The shimmering trail that had lingered in the air gathered together as if someone were patting biscuit dough into a mound before flattening it out to cut into rounds. It began to spin, like a funnel cloud gathering strength; then, just like last time, we could suddenly see the faint image of a person—of Meemaw—take shape. Slowly, like steam evaporating from a mirror after a hot shower, she became clearer. I could make out details. First her blue jeans, then the snap buttons of her plaid cowgirl shirt. Next, the pointed toes of her cowboy boots, and finally, the streak in her hair, more pronounced than I remembered it being, but maybe being a ghost’ll do that to a person.
I wasn’t going to let the moment slip by again like it had last time. I wanted a hug. To feel her warmth. The touch of her hand against my cheek. I rushed forward, spreading my arms wide. Closed them around her. And poof! Like a bubble popping, she was gone and I was hugging myself.
A split second later, I felt a shift in the air behind me.

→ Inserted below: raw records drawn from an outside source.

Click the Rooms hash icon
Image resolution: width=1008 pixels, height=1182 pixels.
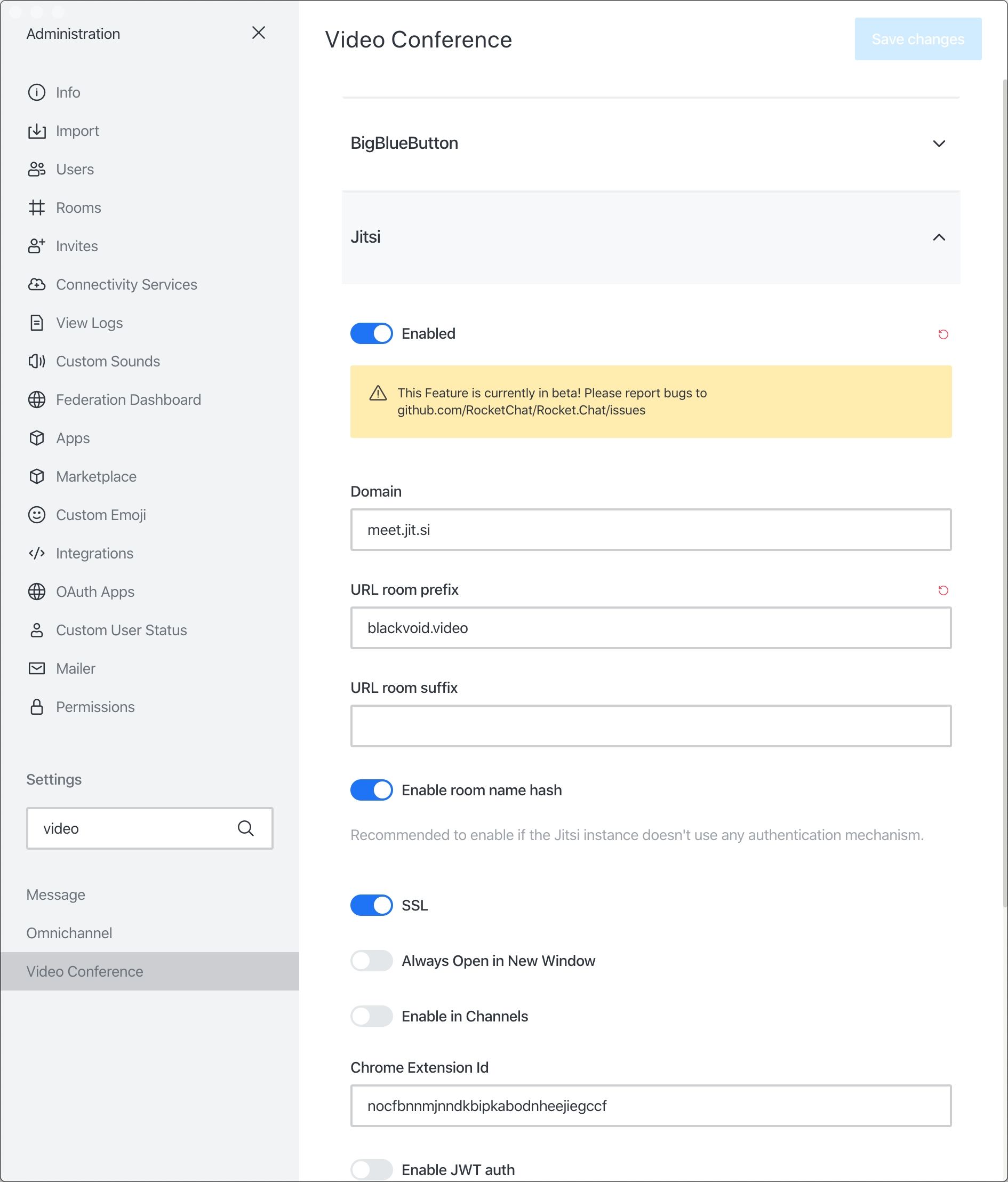click(36, 207)
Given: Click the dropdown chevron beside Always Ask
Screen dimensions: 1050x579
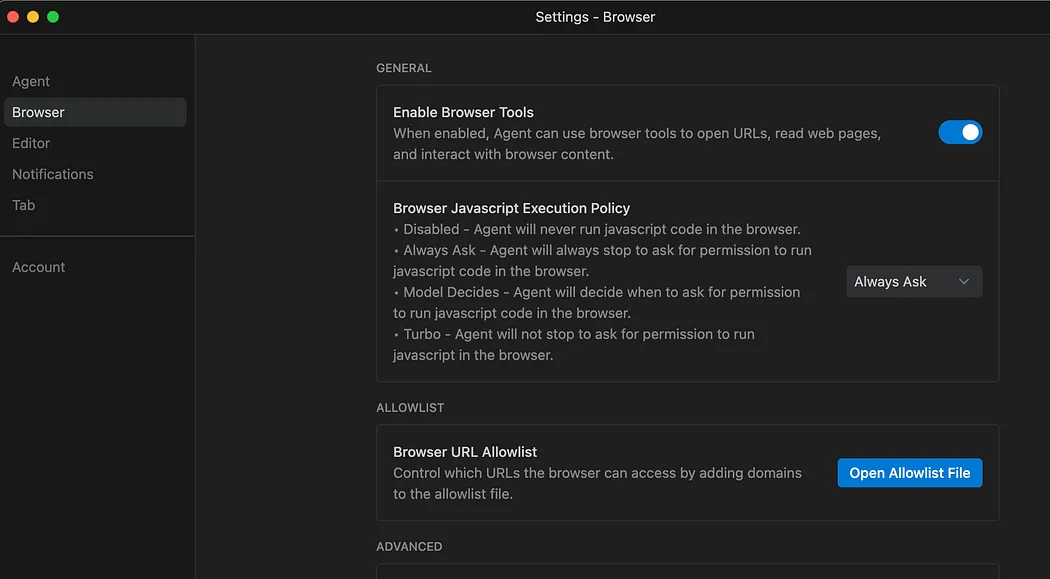Looking at the screenshot, I should click(965, 281).
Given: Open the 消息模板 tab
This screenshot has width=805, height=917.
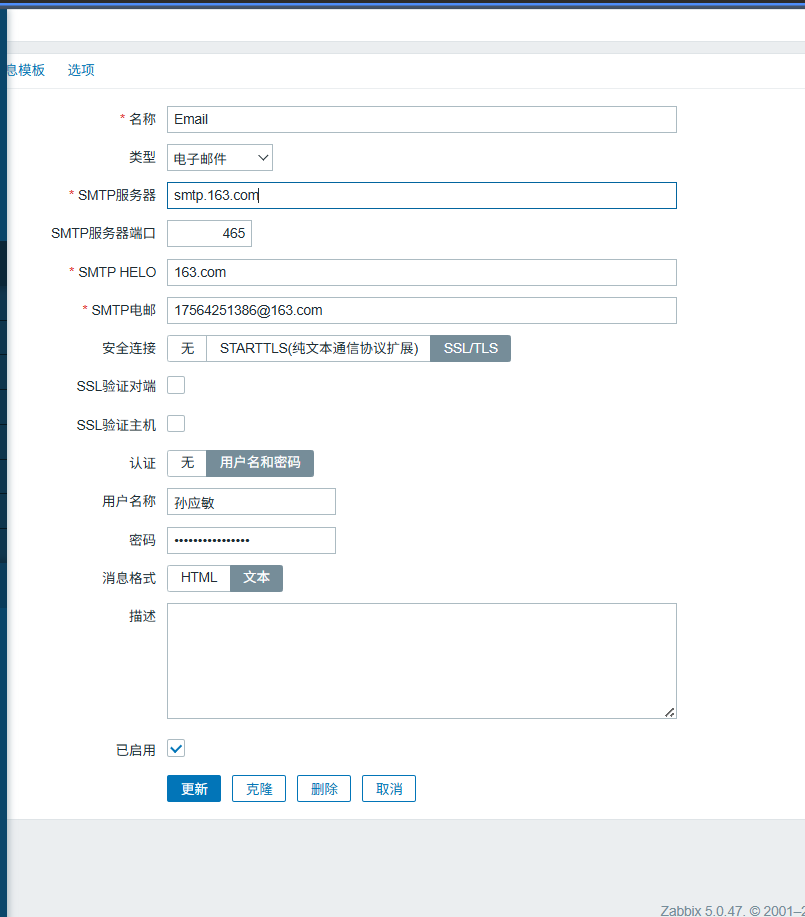Looking at the screenshot, I should 26,70.
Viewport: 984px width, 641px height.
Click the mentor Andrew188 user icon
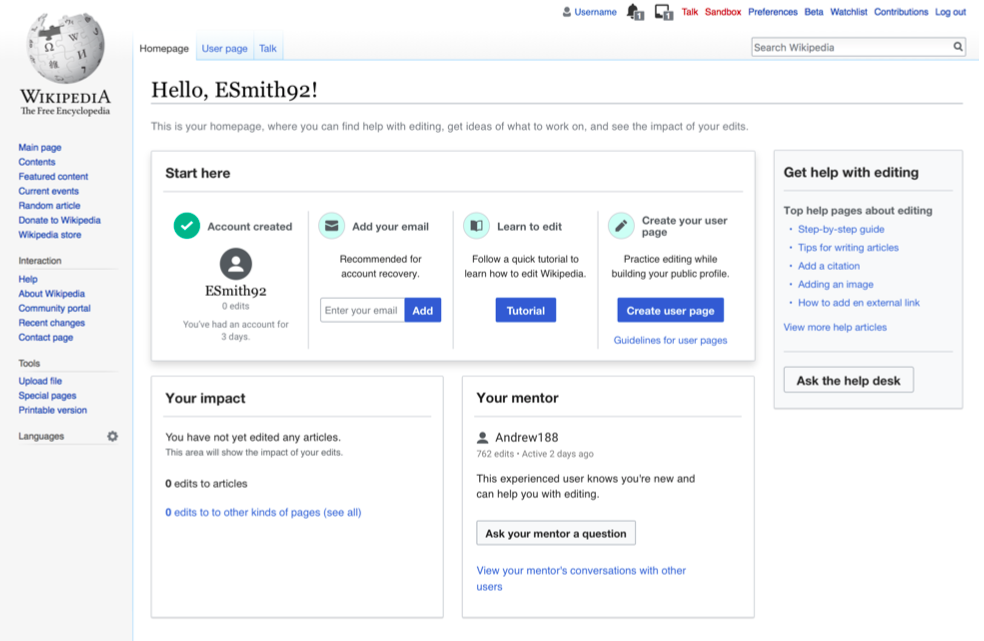click(483, 438)
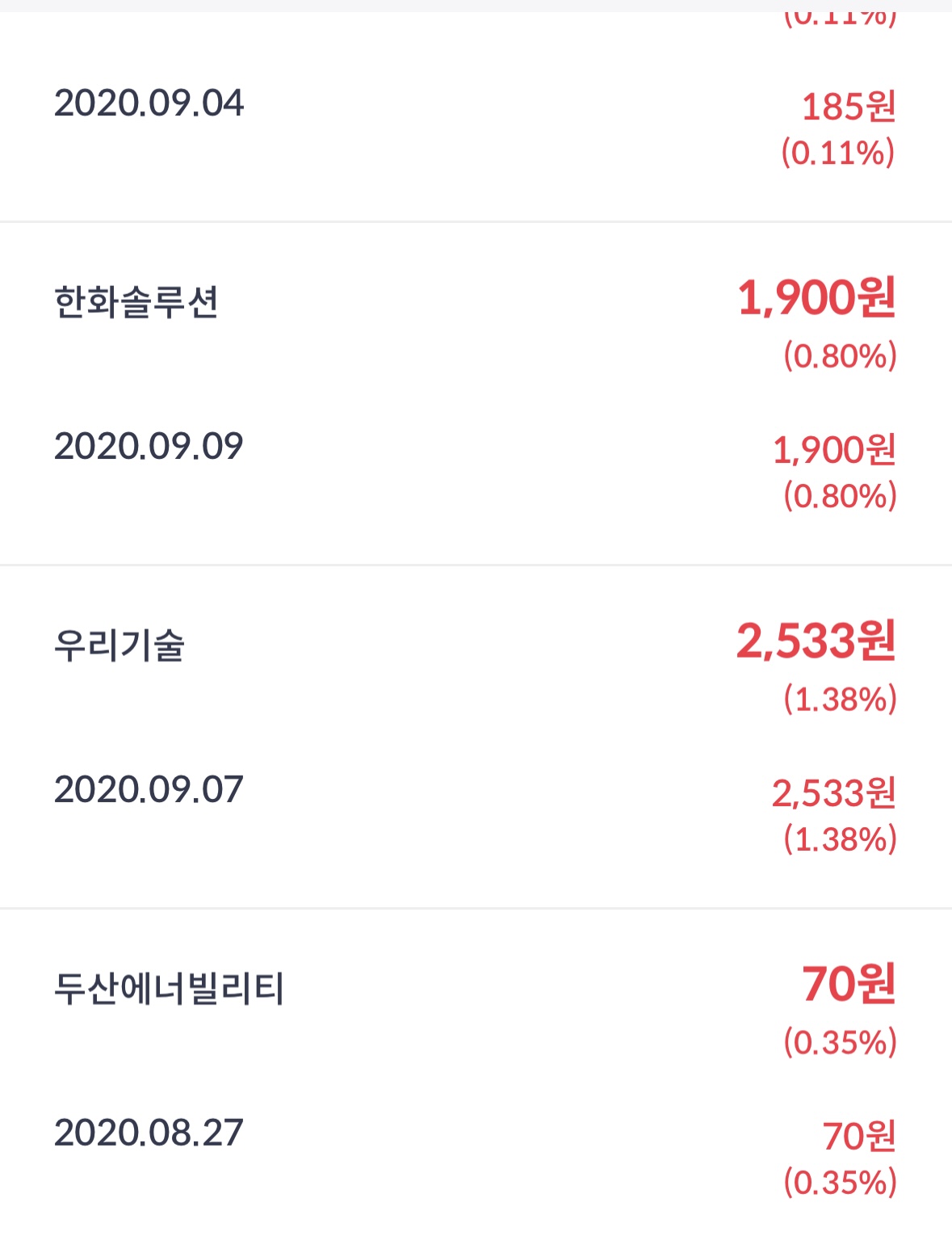Open the 한화솔루션 stock entry
The width and height of the screenshot is (952, 1236).
(x=136, y=303)
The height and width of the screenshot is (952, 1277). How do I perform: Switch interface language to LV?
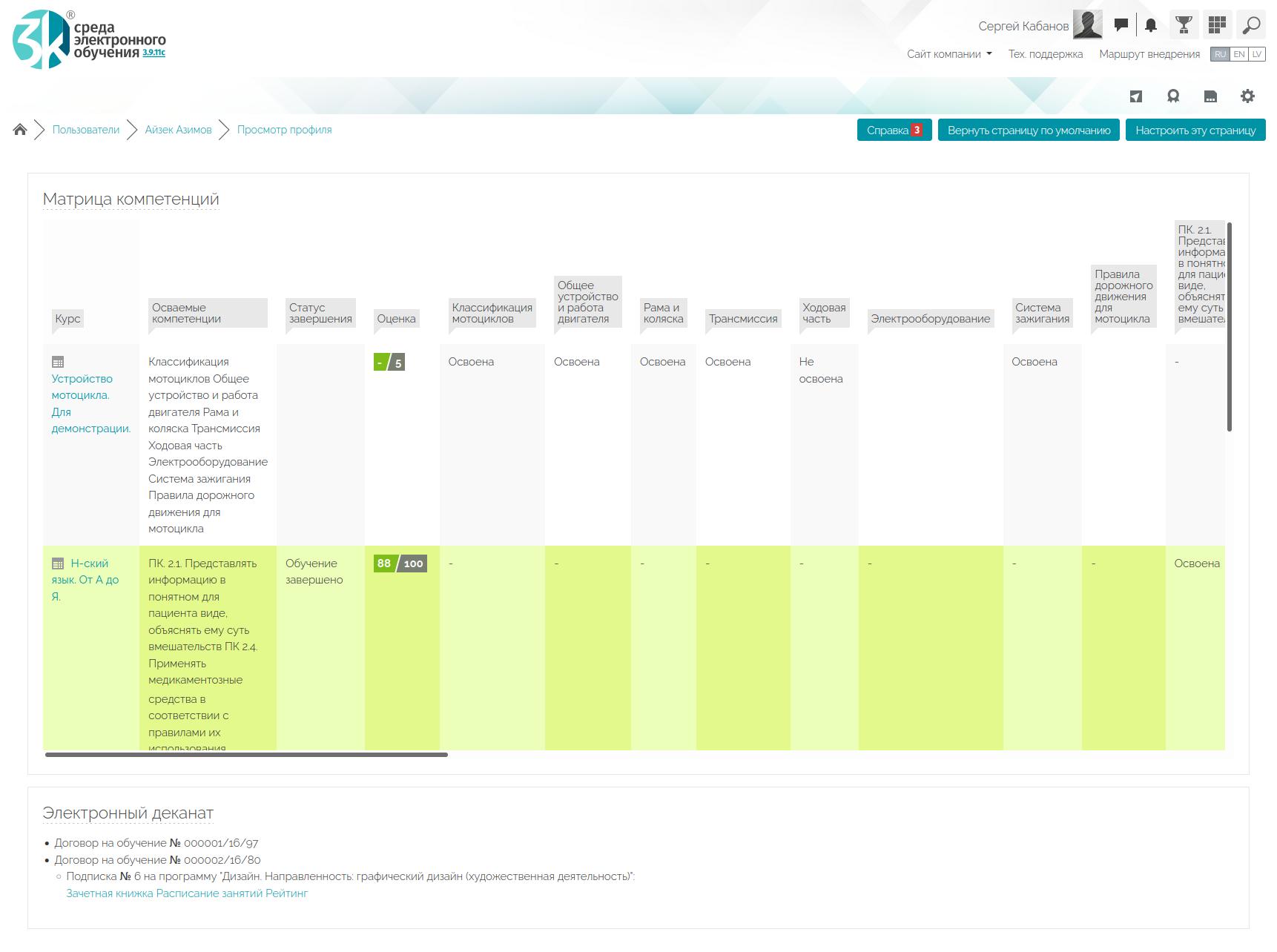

Mama inhaled sharply, and I whipped around to see Meemaw’s wraithlike figure appear next to the armoire we’d moved down from the attic.
“Enough of the cat and mouse,” Nana said, moving toward Meemaw’s ghost with the stealth of a cat. “Show yourself.”
The command worked. Meemaw’s form shimmied, translucent and airy, then started to take shape again. Just like before, she seemed to turn from nothingness to something almost tangible. But this time I stayed put, hardly daring to breathe, let alone try to touch her again.
Mama hurried back to the lavender plant, closed her hand around one stalk, and slid it down over the purple buds. A few scattered onto the table, but the rest were cupped in her hand. A moment later, she sprinkled them right onto Meemaw. The petals sunk into her misty form before falling to the ground, but my great-grandmother didn’t evaporate. She didn’t levitate. She didn’t budge. It was as if the lavender rooted her to the spot, like glue on the base of a figurine.